*What is asked*
Copy out the items below word for word, everything from the line containing "Where should I click to: Toggle" down to the line containing "This screenshot has width=1531, height=861.", including both of those lines. Leave the pictures out of your copy.

Entries from a dataset
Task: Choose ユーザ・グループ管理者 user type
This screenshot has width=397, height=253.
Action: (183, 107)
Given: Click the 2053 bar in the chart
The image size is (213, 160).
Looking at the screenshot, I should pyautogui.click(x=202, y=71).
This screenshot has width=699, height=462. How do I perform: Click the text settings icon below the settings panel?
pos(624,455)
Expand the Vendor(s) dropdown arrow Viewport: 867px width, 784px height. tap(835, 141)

* * *

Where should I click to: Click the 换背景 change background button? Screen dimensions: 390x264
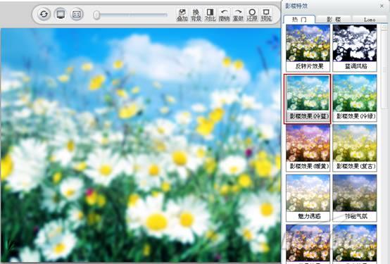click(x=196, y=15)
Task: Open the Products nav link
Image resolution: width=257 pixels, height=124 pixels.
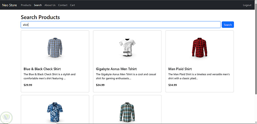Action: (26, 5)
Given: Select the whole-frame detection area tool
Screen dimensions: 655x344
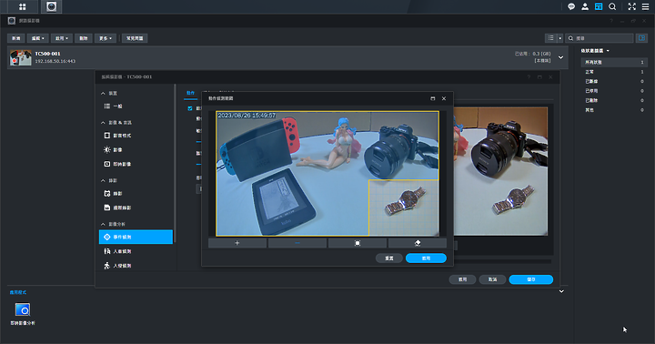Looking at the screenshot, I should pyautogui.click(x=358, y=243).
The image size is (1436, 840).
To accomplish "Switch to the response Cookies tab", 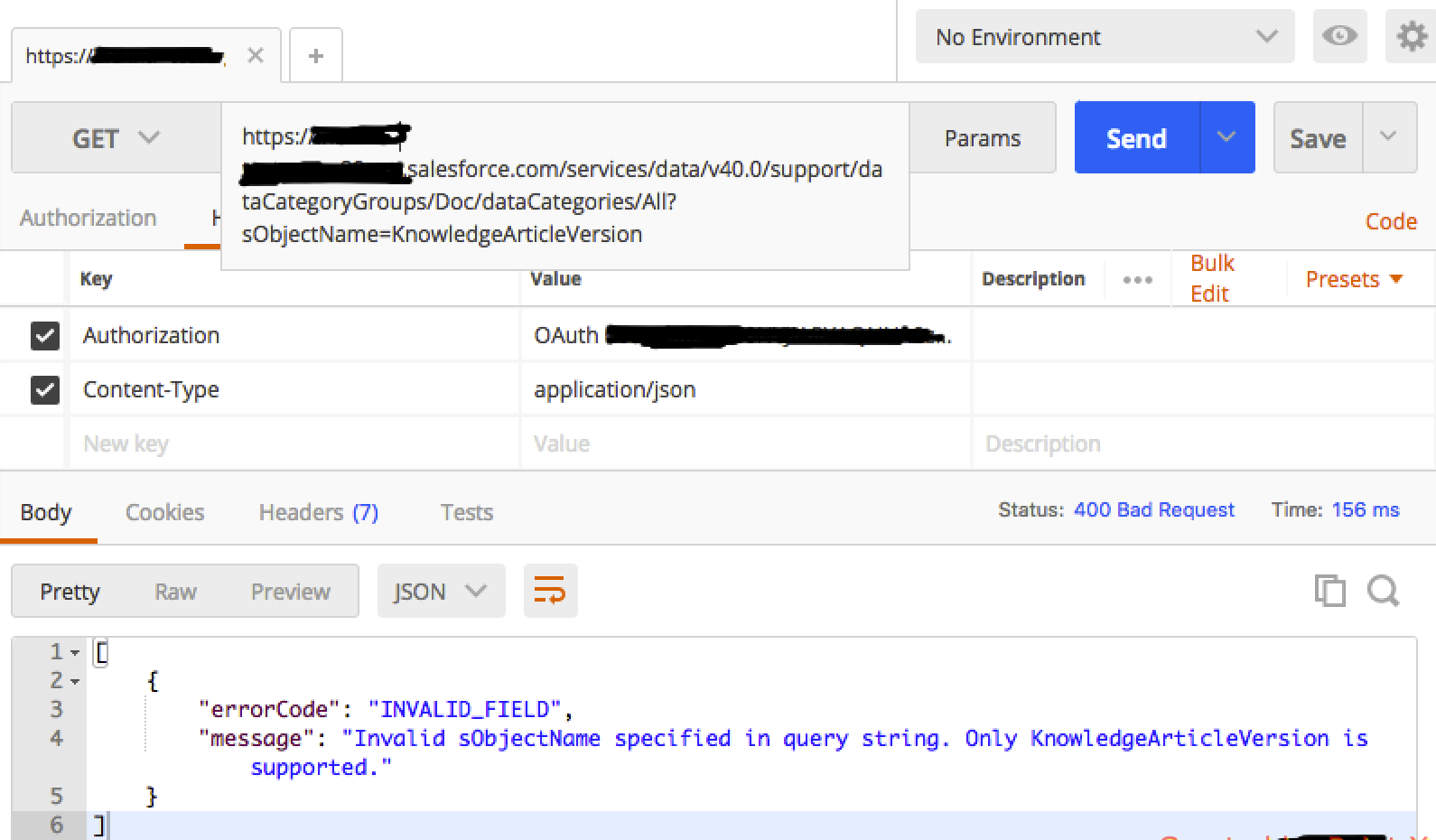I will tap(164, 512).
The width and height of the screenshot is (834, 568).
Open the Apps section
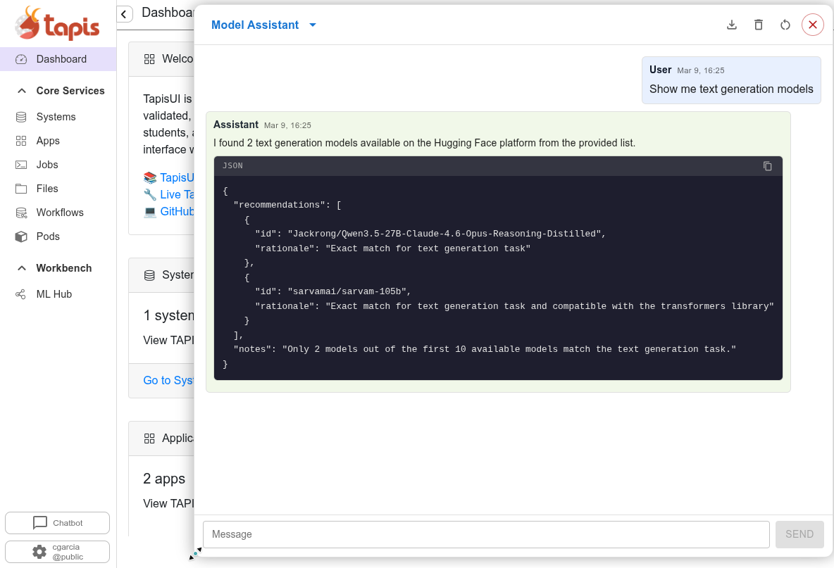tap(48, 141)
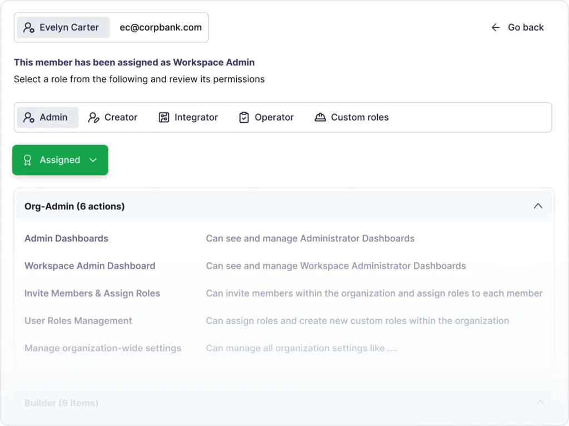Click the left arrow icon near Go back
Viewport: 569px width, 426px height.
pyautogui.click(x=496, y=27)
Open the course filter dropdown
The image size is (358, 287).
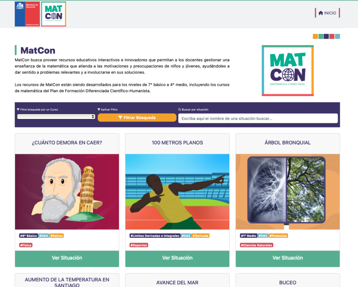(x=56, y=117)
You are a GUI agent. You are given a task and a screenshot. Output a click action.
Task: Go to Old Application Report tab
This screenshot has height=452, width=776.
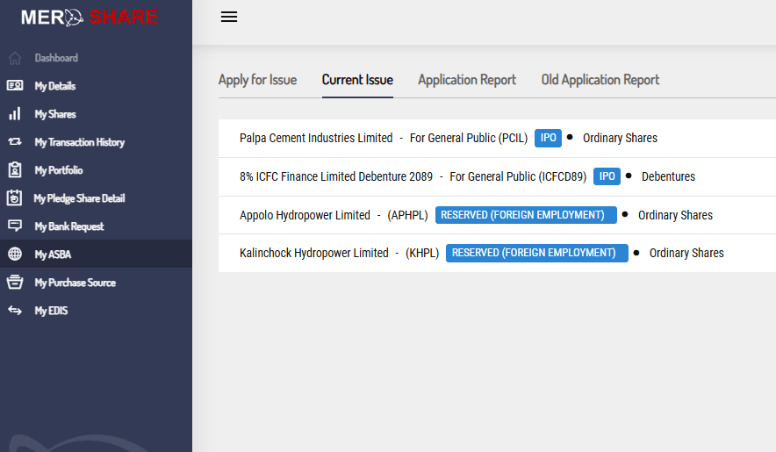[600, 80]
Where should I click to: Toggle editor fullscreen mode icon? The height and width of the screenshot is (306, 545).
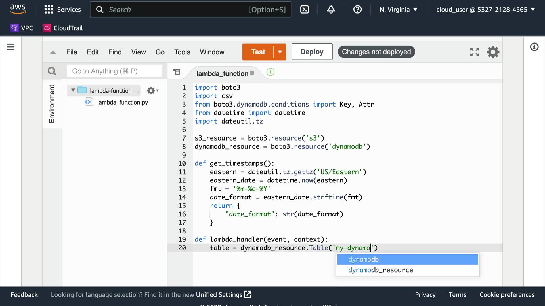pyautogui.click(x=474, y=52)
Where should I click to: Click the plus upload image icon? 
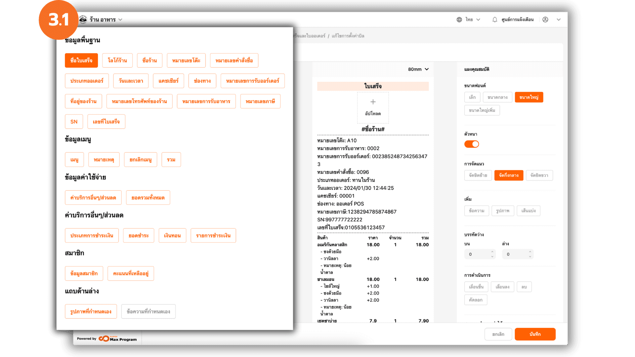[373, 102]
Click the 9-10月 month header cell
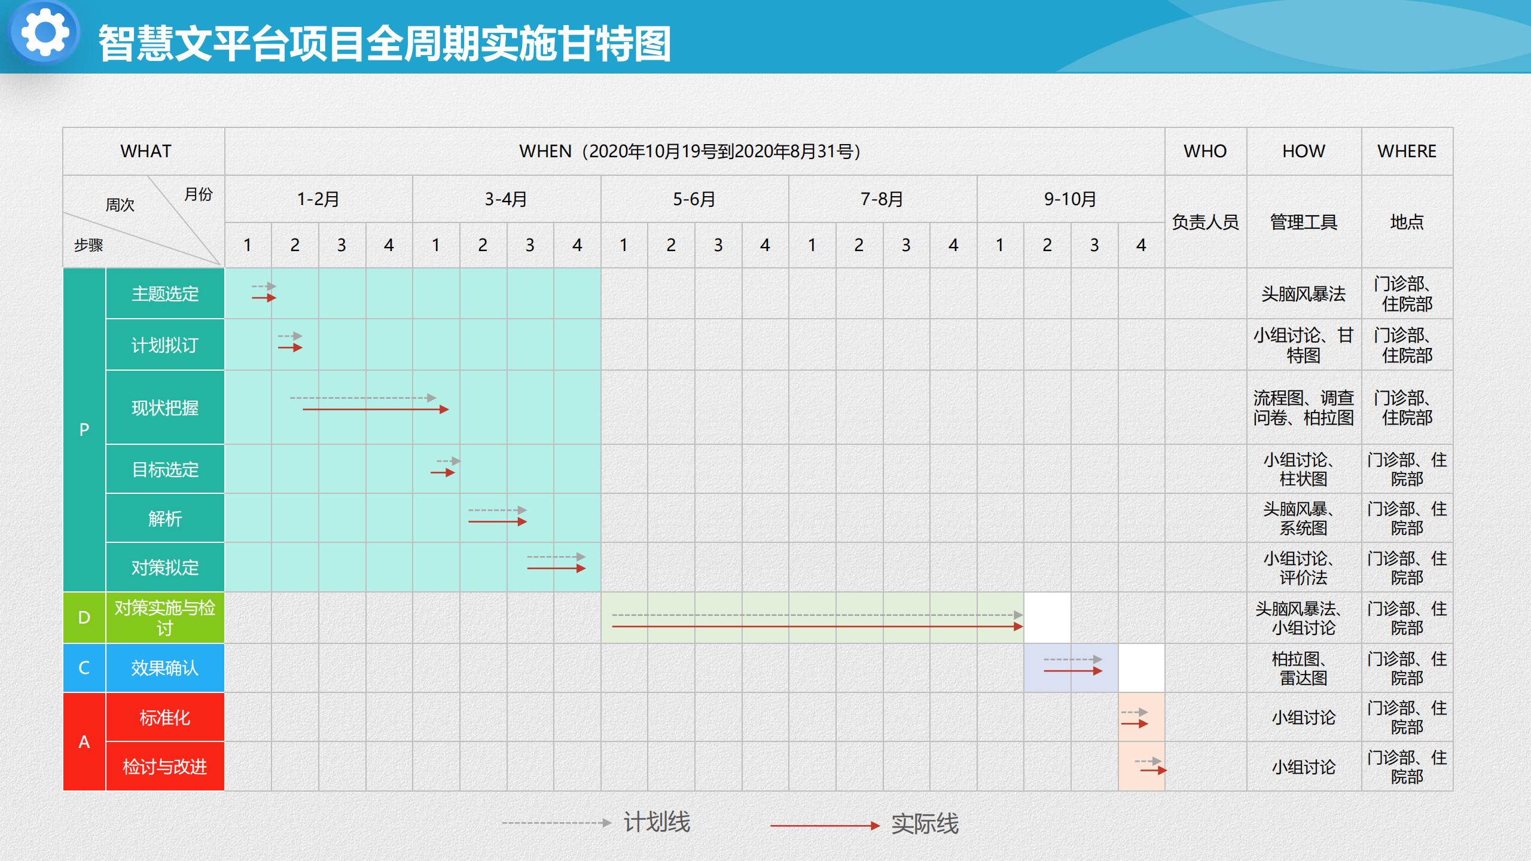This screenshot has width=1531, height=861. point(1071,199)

*Written response*
Where should I click to: Toggle editor fullscreen mode icon? The height and width of the screenshot is (306, 545).
pyautogui.click(x=474, y=52)
Where should I click to: Click the plus upload image icon? 
[373, 102]
Click the 9-10月 month header cell
This screenshot has width=1531, height=861. point(1071,199)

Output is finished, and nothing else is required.